* [Problem to work on] By how much did private equity returns fall in the first quarter of 2020, according to the text on private equity investing during Covid-19?

A recent article in Barron’s explains how private equity investing continues to be a popular strategy among institutions and high net worth individuals — and its appeal is proving resilient even during the first quarter of 2020 with the onset of Covid-19.
In the first three months of 2020, private market funds experienced losses but not as much as public markets, continuing a pattern of outperformance, says UBS Global Wealth Management.
In the first quarter of 2020, private equity returns declined 10%. Meanwhile the Russel 2000, a small-cap index, showed declines around three times as severe. Furthermore, there was a 5% decline in private debt funds returns whereas S&P dropped 13%.
Investing in technology and healthcare
Healthcare and technology have stood out, especially resilient sectors.
According to Jay Won Lee, a private markets strategist at UBS, tech companies, especially software firms, have been resilient in the last months because Covid-19 and the stay-at-home economy has accelerated digital penetration, Lee said, and hence fund managers are keen to invest in the sector, even at high valuations.
When to invest in private equity
Historically, funds with “crisis year” vintages — including all funds being raised in 2020 — earn the highest returns.
For instance, funds that formed in the following year after a market peak reported IRR of 18.6% compared with a return of 9.7% for the MSCI All Country World Index (ACWI) public market equivalent, according to a UBS analysis formed between 1994 and 2017.
One year before a market peak, this same set of private funds reported an IRR of 11.4% contrasting with a 5.4 % for the MSCI ACWI, UBS said.
According to the global consulting firm McKinsey & Co, at the end of 2019, assets in private market funds globally hit $6.5tn, a jump of 10% for 2019 alone and a 170% increase over the past 10 years. In contrast, assets in global public markets rose approximately about 100% in that period.

* [Material provided]

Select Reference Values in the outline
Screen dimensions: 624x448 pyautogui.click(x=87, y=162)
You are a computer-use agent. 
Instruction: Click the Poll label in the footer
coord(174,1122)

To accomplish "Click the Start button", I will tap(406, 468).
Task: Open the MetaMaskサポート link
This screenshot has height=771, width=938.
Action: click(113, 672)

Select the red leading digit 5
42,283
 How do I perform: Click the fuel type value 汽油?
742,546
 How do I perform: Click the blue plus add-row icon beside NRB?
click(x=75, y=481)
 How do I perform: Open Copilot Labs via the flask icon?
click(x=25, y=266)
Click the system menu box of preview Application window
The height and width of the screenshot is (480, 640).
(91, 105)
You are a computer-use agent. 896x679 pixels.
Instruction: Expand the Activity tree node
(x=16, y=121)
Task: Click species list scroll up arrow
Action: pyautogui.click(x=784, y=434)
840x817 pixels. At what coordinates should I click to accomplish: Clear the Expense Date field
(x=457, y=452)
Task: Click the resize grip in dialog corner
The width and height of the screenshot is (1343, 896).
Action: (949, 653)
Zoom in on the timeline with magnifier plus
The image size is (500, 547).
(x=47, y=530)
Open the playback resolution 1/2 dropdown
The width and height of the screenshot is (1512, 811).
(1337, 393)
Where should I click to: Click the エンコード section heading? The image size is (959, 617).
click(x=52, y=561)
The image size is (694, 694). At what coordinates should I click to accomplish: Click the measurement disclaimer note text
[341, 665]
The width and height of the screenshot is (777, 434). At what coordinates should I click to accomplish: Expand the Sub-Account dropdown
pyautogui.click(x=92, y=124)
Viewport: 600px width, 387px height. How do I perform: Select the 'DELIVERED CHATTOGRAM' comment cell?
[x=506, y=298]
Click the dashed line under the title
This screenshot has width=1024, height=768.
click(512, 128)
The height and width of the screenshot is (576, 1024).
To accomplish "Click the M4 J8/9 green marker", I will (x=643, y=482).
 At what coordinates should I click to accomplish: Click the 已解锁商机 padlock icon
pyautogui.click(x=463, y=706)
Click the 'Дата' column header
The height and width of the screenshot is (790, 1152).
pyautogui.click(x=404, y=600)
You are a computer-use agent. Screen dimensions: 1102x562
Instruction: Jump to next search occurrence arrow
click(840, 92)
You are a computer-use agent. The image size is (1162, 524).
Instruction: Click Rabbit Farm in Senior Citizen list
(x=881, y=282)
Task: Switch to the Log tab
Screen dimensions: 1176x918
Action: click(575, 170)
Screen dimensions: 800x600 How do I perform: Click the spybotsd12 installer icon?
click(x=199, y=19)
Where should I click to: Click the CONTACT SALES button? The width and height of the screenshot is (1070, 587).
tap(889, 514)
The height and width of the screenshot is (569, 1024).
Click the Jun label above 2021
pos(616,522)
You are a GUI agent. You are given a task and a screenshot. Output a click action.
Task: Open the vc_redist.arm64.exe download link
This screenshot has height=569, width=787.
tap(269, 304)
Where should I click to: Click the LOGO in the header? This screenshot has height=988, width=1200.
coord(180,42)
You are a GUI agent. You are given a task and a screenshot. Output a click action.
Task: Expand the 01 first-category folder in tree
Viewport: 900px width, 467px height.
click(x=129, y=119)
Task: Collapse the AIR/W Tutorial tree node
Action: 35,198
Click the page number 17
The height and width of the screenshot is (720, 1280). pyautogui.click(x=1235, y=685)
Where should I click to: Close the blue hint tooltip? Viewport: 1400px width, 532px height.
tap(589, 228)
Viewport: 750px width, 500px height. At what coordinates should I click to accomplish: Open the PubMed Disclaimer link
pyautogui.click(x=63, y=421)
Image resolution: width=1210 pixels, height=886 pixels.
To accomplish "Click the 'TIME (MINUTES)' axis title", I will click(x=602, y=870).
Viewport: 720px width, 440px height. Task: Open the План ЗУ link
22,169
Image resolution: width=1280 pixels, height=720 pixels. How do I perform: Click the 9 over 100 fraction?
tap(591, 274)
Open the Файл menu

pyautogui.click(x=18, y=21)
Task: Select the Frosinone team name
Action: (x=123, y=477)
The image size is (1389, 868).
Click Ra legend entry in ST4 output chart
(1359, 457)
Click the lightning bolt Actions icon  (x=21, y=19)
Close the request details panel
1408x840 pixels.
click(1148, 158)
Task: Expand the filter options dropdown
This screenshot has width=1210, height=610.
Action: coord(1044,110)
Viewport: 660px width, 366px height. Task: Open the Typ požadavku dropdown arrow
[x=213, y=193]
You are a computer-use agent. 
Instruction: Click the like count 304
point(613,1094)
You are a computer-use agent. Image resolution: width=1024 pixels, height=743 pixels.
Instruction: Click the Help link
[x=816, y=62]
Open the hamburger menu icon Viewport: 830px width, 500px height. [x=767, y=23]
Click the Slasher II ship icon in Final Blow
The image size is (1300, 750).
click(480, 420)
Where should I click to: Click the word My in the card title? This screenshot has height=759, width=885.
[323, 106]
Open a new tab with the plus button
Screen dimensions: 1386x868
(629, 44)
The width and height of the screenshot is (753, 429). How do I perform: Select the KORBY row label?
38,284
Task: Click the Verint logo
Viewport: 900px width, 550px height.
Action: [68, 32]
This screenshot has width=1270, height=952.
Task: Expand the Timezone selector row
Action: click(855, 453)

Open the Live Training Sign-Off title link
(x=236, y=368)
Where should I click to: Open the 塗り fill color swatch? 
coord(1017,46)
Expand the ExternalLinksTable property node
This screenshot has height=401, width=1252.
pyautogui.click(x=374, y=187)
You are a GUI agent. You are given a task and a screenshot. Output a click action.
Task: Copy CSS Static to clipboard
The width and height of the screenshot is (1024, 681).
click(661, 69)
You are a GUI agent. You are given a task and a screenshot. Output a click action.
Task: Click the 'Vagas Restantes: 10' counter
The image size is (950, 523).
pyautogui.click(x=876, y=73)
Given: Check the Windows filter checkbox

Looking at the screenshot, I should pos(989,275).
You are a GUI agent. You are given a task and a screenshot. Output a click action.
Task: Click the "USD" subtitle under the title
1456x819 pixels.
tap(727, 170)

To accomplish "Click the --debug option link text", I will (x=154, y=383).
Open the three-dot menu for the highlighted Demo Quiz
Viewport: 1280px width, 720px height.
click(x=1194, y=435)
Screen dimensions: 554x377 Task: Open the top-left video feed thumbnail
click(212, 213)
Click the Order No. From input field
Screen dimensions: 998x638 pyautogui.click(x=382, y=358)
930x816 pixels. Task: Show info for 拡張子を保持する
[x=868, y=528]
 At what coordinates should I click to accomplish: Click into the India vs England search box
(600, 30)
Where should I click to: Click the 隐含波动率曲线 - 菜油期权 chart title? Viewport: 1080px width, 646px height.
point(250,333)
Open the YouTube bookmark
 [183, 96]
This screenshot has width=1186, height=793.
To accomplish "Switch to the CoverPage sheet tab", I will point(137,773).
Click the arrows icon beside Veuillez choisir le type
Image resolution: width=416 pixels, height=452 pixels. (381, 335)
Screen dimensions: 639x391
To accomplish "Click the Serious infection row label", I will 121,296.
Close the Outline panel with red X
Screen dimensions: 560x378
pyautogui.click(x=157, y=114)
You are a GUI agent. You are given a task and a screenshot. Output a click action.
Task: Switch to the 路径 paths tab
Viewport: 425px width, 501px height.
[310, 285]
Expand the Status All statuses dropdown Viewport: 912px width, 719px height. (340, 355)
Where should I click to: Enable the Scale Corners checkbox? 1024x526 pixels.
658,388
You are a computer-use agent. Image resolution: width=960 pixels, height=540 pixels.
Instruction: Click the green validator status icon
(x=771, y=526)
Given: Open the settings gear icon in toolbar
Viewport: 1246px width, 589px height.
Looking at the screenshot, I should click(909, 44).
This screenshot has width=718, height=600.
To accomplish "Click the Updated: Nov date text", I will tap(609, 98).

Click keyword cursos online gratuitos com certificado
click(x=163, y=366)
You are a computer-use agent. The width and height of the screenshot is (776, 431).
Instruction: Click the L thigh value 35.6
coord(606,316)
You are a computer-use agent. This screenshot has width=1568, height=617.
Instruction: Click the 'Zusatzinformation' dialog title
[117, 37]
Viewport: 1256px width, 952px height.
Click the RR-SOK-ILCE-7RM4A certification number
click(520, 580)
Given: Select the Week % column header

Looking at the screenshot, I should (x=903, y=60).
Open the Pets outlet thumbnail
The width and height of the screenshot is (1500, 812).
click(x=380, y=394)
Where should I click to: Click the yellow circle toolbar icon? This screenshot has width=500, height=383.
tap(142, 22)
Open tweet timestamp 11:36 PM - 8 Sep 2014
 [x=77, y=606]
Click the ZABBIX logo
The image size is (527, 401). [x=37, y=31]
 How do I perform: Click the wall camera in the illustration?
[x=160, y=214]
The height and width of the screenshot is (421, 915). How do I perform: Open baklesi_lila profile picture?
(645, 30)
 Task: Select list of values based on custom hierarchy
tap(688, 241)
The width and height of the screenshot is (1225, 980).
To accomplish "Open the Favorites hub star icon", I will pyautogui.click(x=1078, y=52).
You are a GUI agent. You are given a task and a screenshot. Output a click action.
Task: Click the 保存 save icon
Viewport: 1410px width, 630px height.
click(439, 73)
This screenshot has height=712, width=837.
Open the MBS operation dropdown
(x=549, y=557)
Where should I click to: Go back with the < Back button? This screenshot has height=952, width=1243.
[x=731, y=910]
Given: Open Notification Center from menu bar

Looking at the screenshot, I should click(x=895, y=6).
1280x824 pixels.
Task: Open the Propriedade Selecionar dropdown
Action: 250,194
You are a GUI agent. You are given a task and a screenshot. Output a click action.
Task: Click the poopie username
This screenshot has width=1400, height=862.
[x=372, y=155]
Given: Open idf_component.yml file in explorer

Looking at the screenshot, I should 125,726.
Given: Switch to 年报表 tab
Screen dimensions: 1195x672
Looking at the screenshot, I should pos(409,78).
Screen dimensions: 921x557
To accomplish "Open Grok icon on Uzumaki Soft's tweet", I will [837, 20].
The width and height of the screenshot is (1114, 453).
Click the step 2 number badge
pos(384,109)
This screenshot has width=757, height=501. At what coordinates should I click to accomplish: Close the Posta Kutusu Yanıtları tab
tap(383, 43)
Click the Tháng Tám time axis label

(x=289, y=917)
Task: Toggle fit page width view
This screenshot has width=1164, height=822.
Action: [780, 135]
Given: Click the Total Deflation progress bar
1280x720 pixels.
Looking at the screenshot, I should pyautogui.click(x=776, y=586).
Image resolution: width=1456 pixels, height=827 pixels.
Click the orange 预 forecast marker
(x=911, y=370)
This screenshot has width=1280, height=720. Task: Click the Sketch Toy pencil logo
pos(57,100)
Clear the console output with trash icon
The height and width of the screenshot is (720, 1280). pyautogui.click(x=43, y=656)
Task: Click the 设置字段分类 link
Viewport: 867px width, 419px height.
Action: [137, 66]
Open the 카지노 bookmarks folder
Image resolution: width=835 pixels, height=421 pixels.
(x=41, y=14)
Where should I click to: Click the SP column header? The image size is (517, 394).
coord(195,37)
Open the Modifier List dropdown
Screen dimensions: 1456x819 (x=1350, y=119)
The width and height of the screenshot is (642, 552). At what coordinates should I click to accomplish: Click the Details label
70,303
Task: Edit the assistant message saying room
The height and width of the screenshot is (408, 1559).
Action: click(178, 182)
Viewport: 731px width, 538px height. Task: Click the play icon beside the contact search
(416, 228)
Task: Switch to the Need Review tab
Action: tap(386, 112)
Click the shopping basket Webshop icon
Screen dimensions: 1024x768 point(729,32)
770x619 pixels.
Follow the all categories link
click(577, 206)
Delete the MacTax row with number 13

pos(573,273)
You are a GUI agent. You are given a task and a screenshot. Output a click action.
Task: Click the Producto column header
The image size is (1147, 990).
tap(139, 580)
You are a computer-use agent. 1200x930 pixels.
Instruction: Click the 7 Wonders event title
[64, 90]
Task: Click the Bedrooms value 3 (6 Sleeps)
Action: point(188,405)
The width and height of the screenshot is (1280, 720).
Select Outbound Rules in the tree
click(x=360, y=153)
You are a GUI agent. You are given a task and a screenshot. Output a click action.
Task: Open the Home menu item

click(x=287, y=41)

* [Output of the task] They declined 10%.